The tasks:
(1) Answer these about the post on proxying Zope through Apache:
(a) On which port was Zope listening?
(b) What did mod_proxy return when it met a header line without a colon, other than the first line?
(c) In which file does the writer suggest the header parsing could be more forgiving?
(2) Carry the post on proxying Zope through Apache forward from its final sentence, in the same voice.

Passage shown:
* * * * * * * * *

Processing broken HTTP Headers while proxying...
am 16.08.2002 02:30:02 von Brett HutleyThis is a multi-part message in MIME format.
--------------000708070204070800030909
Content-Type: text/plain; charset=us-ascii; format=flowed
Content-Transfer-Encoding: 7bit
Greetings all.
A couple of days ago I was trying to proxy Zope through Apache (1.3.26)
on OpenBSD. Zope was listening on port 8080, and I had a rewrite rule in
my http.conf file to proxy requests through to the Zope web server.
Unfortunately, when I tried to test this setup, I ended up getting
multiple HTTP headers in the response, which ended up appearing on the
client browser.
What I discovered was that when mod_proxy was processing the headers, if
it got a line that didn't have a colon in it, (other than the first
line), it would return an NULL header list back to the calling function
indicating that the headers were invalid. Unfortunately, the Zope server
was sending back the string:
Server: Zope/(Zope 2.5.1b1 (OpenBSD package zope-2.5.1b1)
, python 2.1.2, openbsd3) ZServer/1.1b1
split on two lines, which meant mod_proxy wouldn't process the headers
properly. Of course, this is a problem with the zope compilation rather
than mod_proxy, but I was wondering just how strict the proxying code
should be in parsing the headers from the remote server? It seems to me
that if the header parsing stuff in proxy_util.c was slightly more
forgiving of irregularities then life would be just that little bit
better :)

* * * * * * * * *

Dataset section:
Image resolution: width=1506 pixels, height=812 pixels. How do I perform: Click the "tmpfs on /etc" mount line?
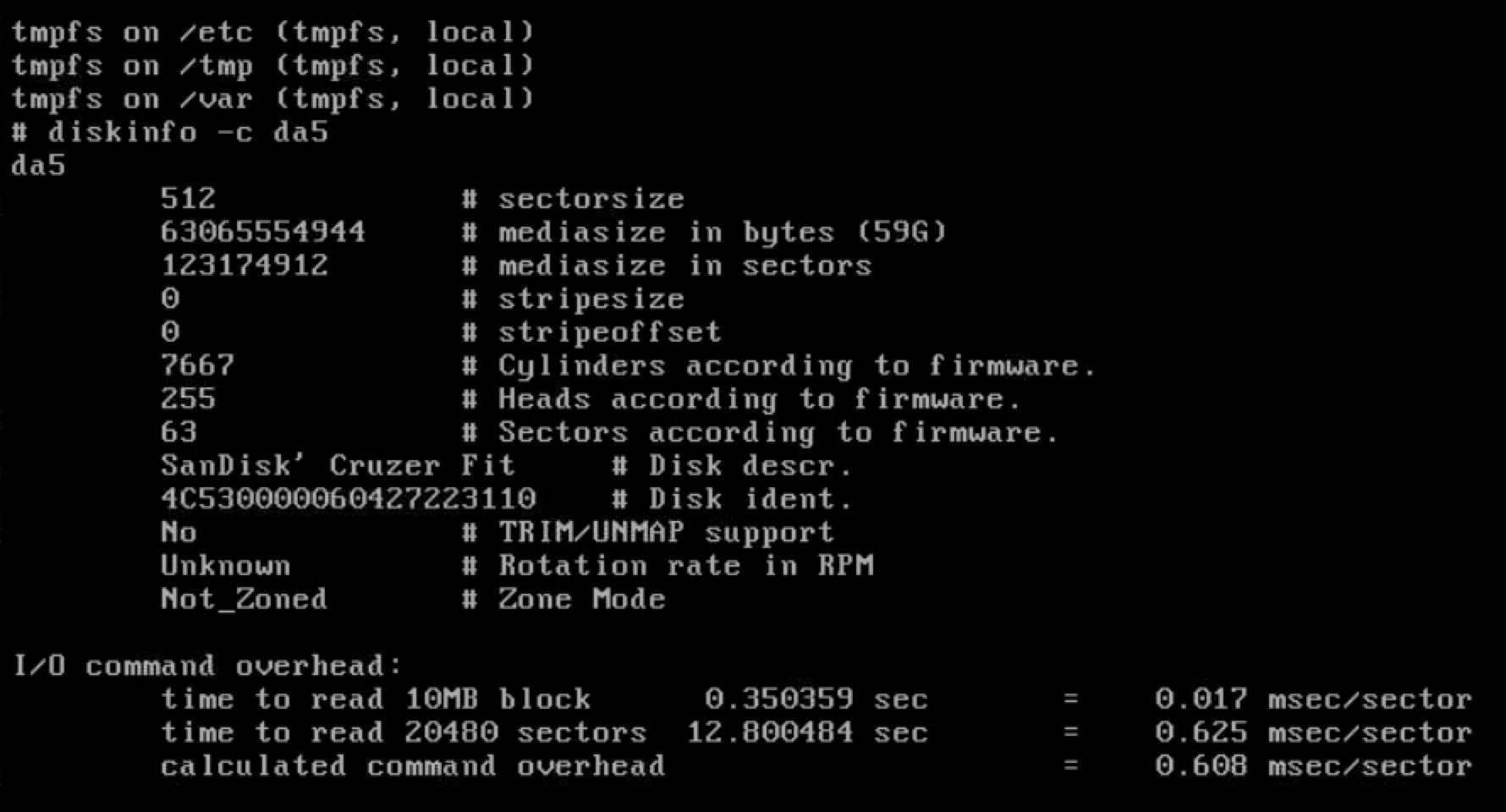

* * * * * * * * *

Responses to the exercise:
(1)
(a) 8080
(b) A NULL header list, indicating that the headers were invalid.
(c) proxy_util.c

(2)
Here is a patch to proxy_util.c that will allow certain header fields to
have (up to) a certain number additional continuation lines... at the
moment I've only defined the "Server" field name and specified that it
can have up to 2 additional invalid lines after it, but more header
fields can be added to fields_allowing_additional_lines array.
Cheers, Brett
--------------000708070204070800030909
Content-Type: text/plain;
name="proxy_util.patch"
Content-Transfer-Encoding: 7bit
Content-Disposition: inline;
filename="proxy_util.patch"
diff -Naur old/proxy_util.c new/proxy_util.c
--- old/proxy_util.c Fri Aug 16 10:16:56 2002
+++ new/proxy_util.c Fri Aug 16 10:17:05 2002
@@ -377,12 +377,23 @@
* headers, which contain commas within the date field) do not get stuffed
* up.
*/
+static struct field_allowing_additional_lines {
+ char *field_name;
+ unsigned short max_num_additional_lines;
+} fields_allowing_additional_lines[] = {
+ { "Server", 2 } /* allow the server field a max of 2 additional lines */
+};
+
table *ap_proxy_read_headers(request_rec *r, char *buffer, int size, BUFF *f)
{
table *resp_hdrs;
int len;
char *value, *end;
char field[MAX_STRING_LEN];
+ char field_name[MAX_STRING_LEN]; /* to store the last field name read */
+ int num_additional_lines = 0; /* to count the number of crap header lines */
+
+ field_name[0] = '\0';
resp_hdrs = ap_make_table(r->pool, 20);
@@ -391,8 +402,33 @@
* the connection closes (EOF), or we timeout.
*/
while ((len = ap_getline(buffer, size, f, 1)) > 0) {
-
if (!(value = strchr(buffer, ':'))) { /* Find the colon separator */
+ /* check to see if the last header field read is
+ one we can have continuation lines for...
+ */
+ if (field_name[0]) /* check the 1st byte for null to be quick */
+ {
+ int i = 0;
+ int i_max = sizeof(fields_allowing_additional_lines) / sizeof(struct field_allowing_additional_lines);
+ int ok_to_continue = 0;
+
+ while (i < i_max)
+ {
+ if (!strcmp(field_name, fields_allowing_additional_lines[i].field_name))
+ {
+ if (num_additional_lines < fields_allowing_additional_lines[i].max_num_additional_lines)
+ ok_to_continue = 1;
+ break;
+ }
+ i++;
+ }
+
+ if (ok_to_continue)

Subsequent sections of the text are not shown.